Monday, Nov. 22, 1976
Dull Finish
By RICHARD SCHICKEL
CAR WASH
Directed by MICHAEL SCHULTZ
Screenplay by JOEL SCHUMACHER
There is, occasionally, a certain funky charm about Car Wash. One wishes that somebody had really thought about the thing and shaped it into what it might have been--a genuinely affecting, amusing slice of lower-depths urban life. Instead, the picture tries to get by on an unassuming, throw-away air--and ends up as an inoffensive disappointment.
The movie purports to do nothing more than record a day in the life of the title institution, from a few minutes before opening to just after closing. The owner is a white man, hard-pressed by automated competition and a radical son who tries to talk revolutionary politics to the befuddlement of most of the black employees and to the great contempt of the one among them who is politically committed. A few incidents occur to liven things up as the cars roll through the soap and spray: a hooker stiffs a cab driver for his fare and hides out in the ladies' room; a black evangelist (Richard Pryor) and his entourage splashily tool up to get a bird dropping removed from his customized limo; one of the polishers wins a prize on a radio contest and gets a date with a waitress he has been lusting over; the radical attempts to liberate the contents of the cash register. In short, there is a tad more excitement crammed into this eight-hour period than one might expect, but not so much as to strain credulity.

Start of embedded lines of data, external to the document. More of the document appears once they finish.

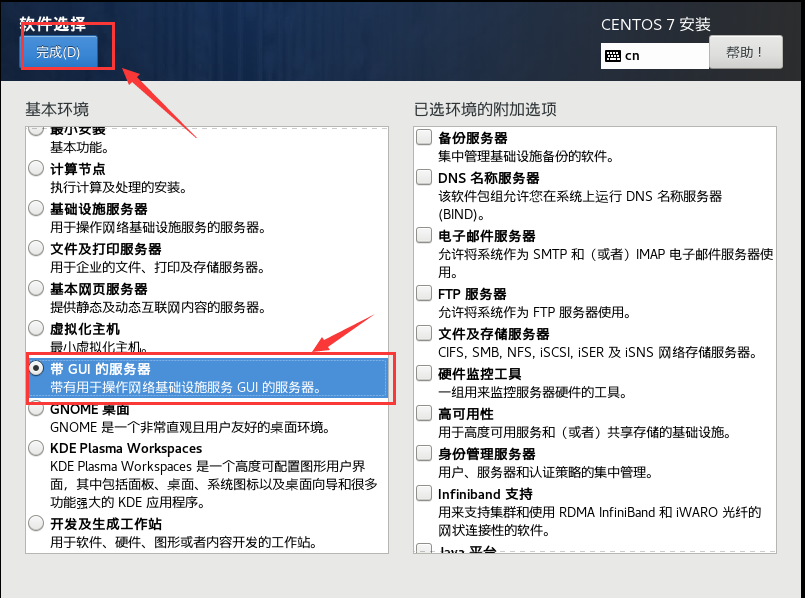This screenshot has height=598, width=805.
Task: Enable 文件及存储服务器 checkbox
Action: tap(424, 333)
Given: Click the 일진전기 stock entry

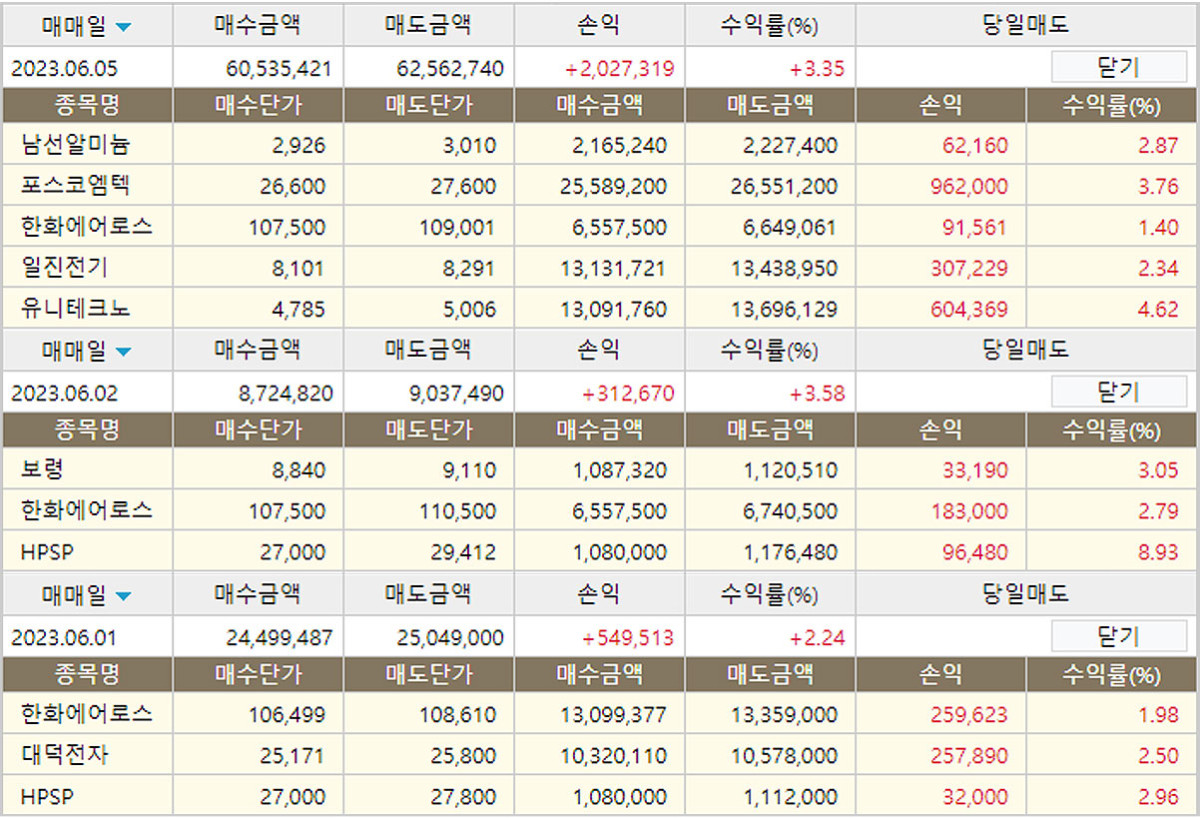Looking at the screenshot, I should [65, 268].
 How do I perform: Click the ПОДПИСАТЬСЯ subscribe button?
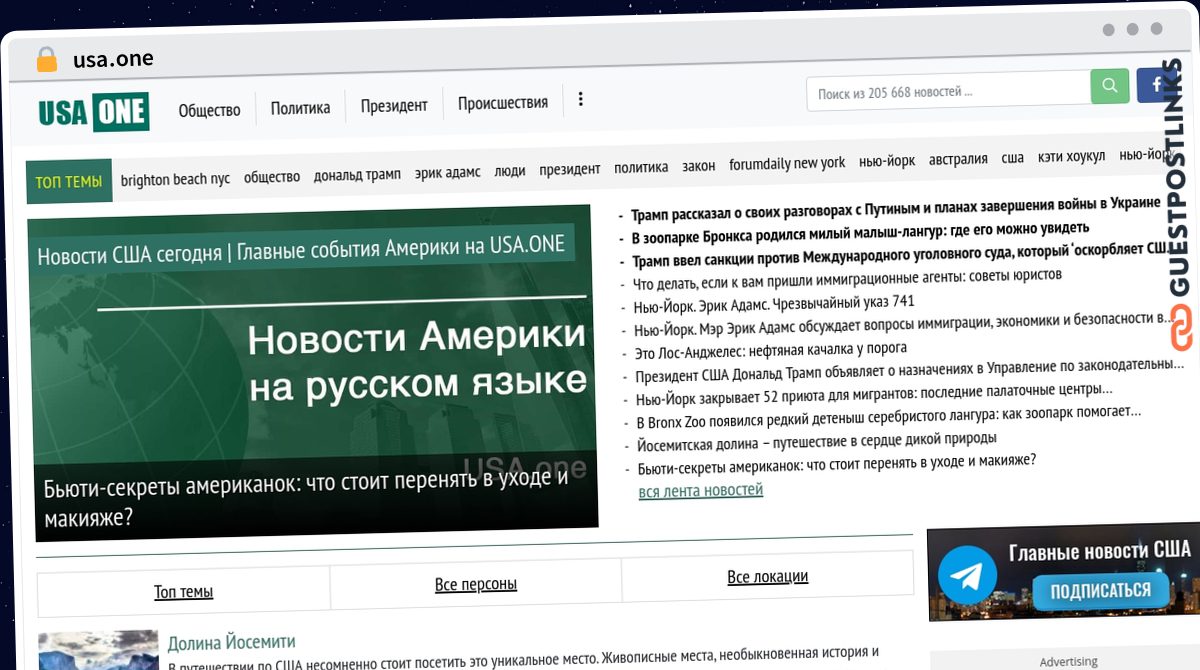coord(1101,592)
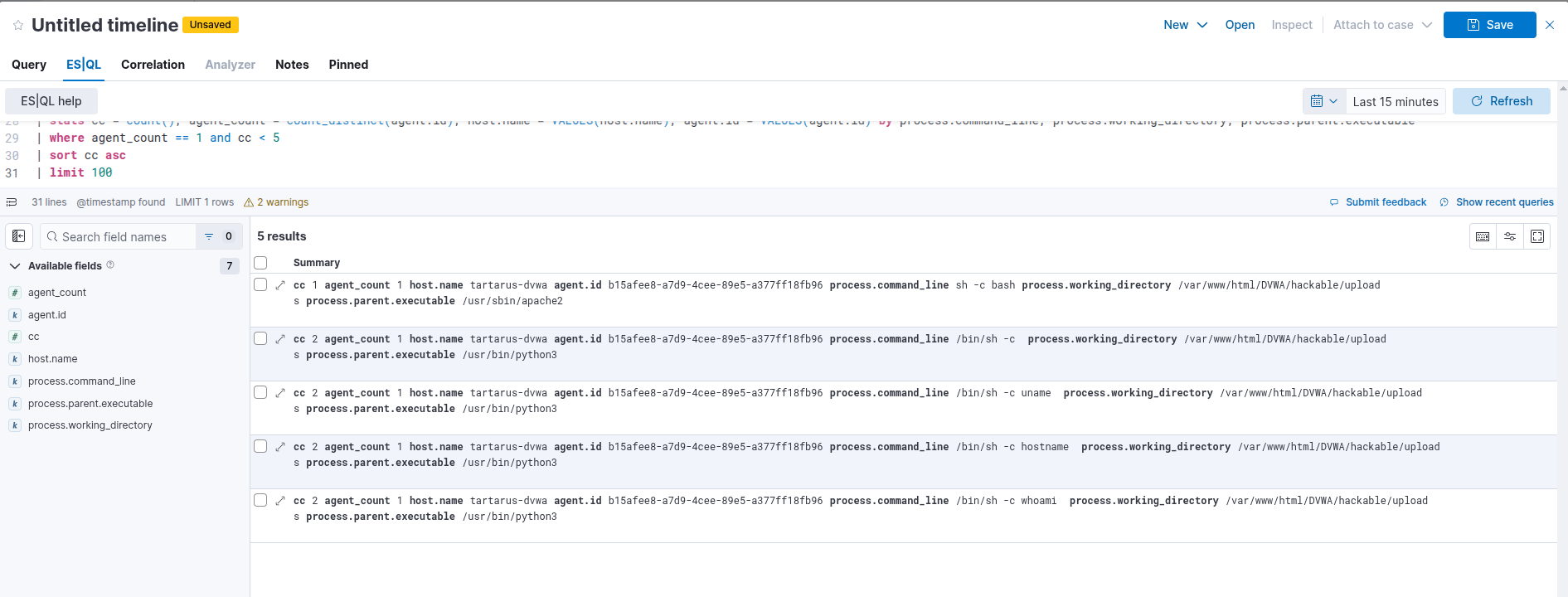Screen dimensions: 1568x597
Task: Open display settings sliders icon
Action: point(1510,236)
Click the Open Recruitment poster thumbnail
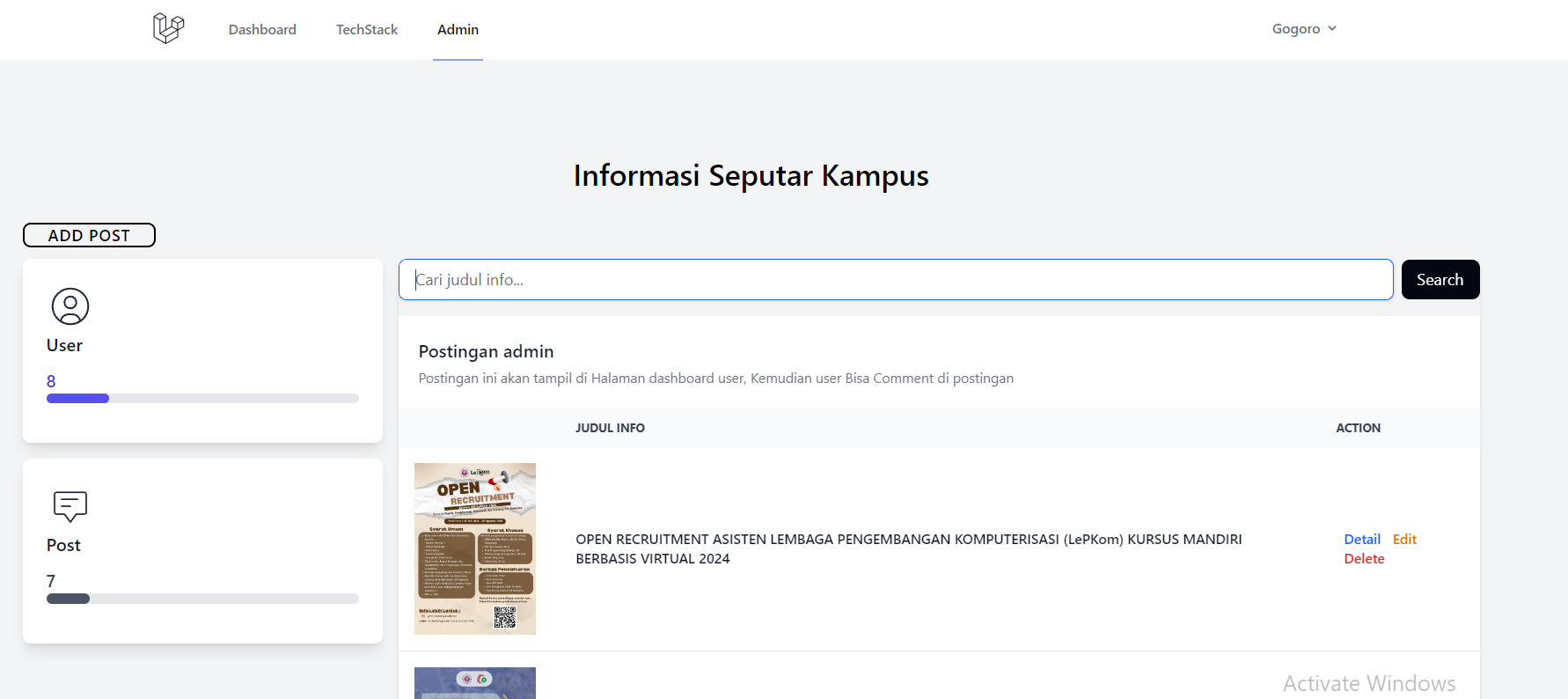 coord(475,548)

The trouble is that no incident achieves its full measure of comedy or melodrama, just as none of the characters hanging about the car wash are given sharp definition. A film that might have been an interesting curiosity, some thing quite novel on today's movie scene, turns out to be much less engaging in execution than it is as an idea. Car Wash does suggest, though, that there are unsuspected film possibilities in observing closely the daily lives of ordinary black people. Despite the movie's devitalizing casualness, it is a relief to see urban blacks neither as superstuds nor as sociological case studies. One only wishes that Car Wash fully lived up to its good intentions.